● **Saved data entries**

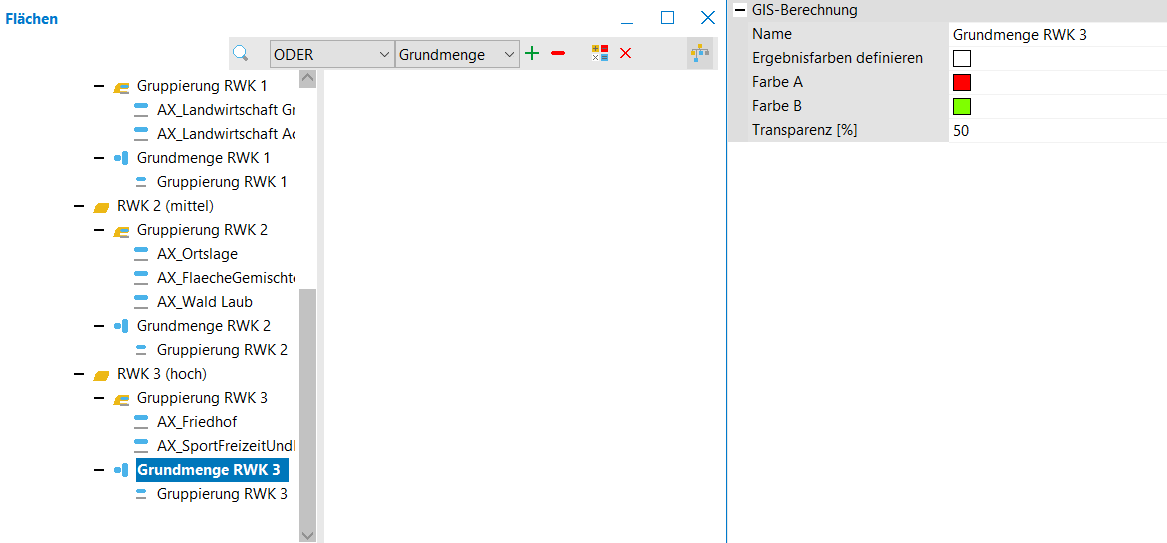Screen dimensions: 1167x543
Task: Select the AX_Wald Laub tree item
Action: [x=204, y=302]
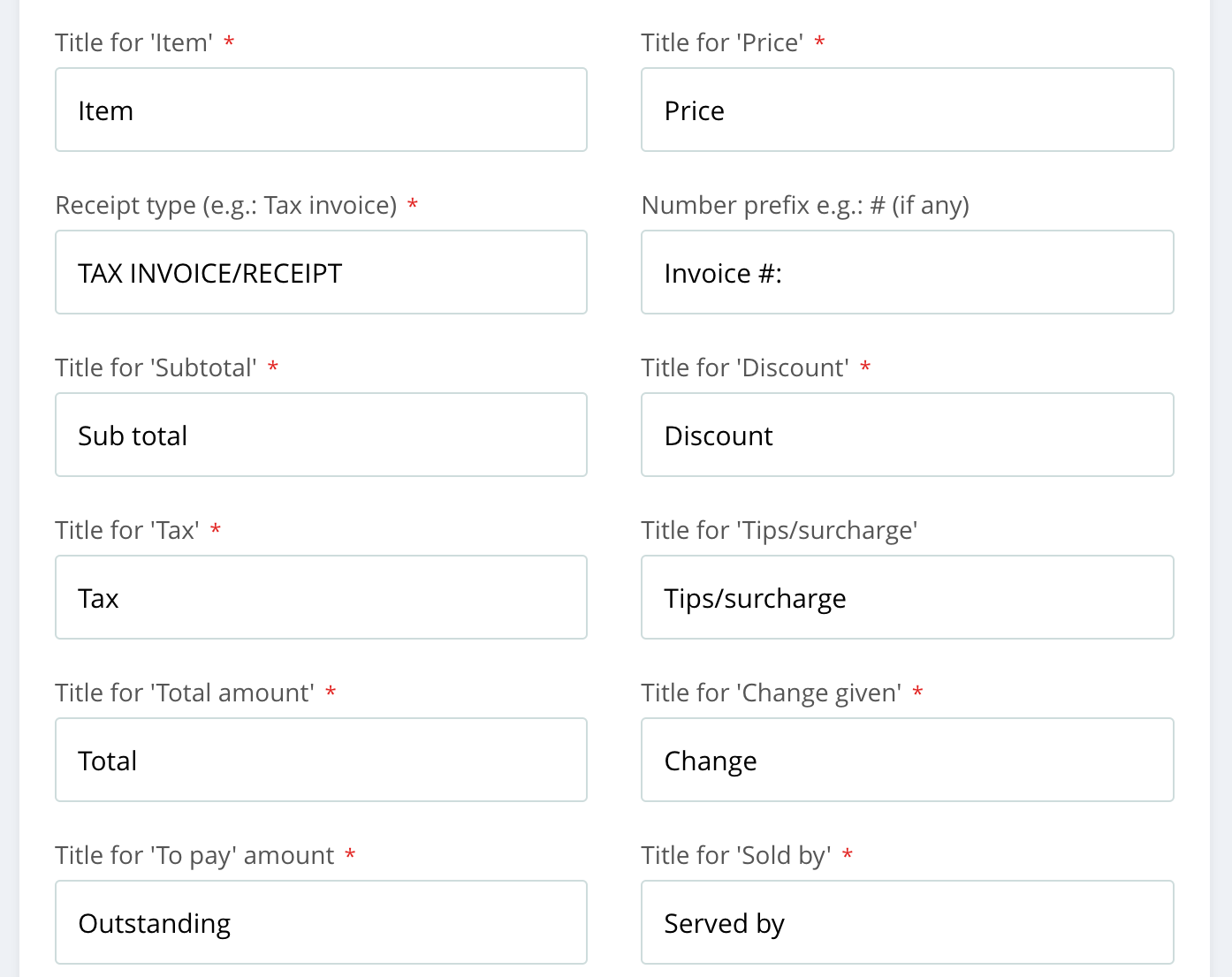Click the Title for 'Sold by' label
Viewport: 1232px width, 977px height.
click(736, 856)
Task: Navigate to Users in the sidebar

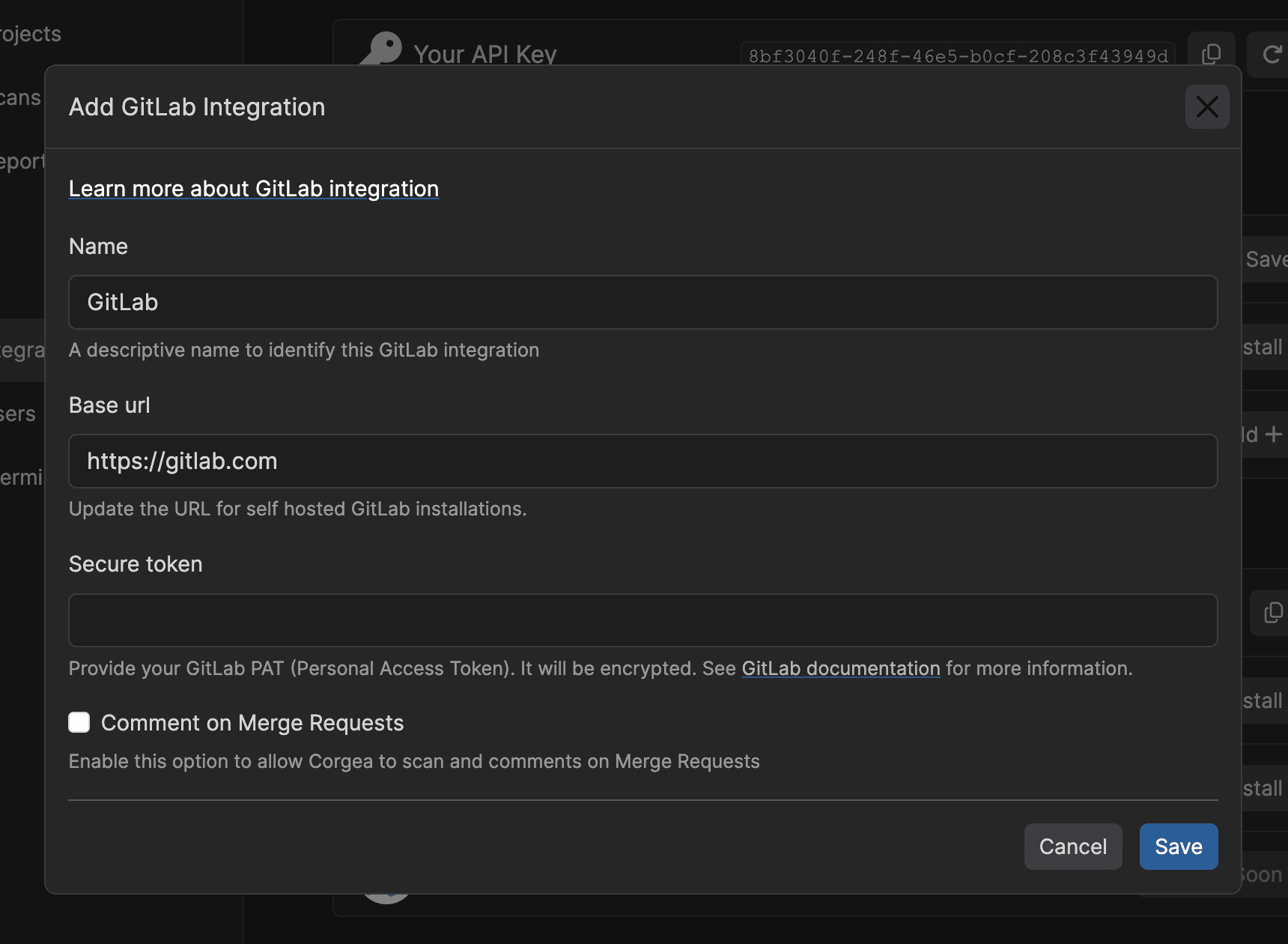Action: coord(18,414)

* * *

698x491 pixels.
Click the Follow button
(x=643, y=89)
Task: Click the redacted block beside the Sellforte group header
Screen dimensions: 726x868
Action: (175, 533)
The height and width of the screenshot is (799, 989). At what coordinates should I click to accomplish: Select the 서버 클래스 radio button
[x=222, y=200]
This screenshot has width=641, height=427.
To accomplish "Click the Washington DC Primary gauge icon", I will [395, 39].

● **Task prompt**
Could you transcribe the entries above word for word, from the line with "Screen dimensions: 726x868" down to the line with "This screenshot has width=641, height=427.", keeping both?

● **Solved exercise**
Screen dimensions: 726x868
Action: (175, 533)
The height and width of the screenshot is (799, 989). At what coordinates should I click to accomplish: Select the 서버 클래스 radio button
[x=222, y=200]
This screenshot has width=641, height=427.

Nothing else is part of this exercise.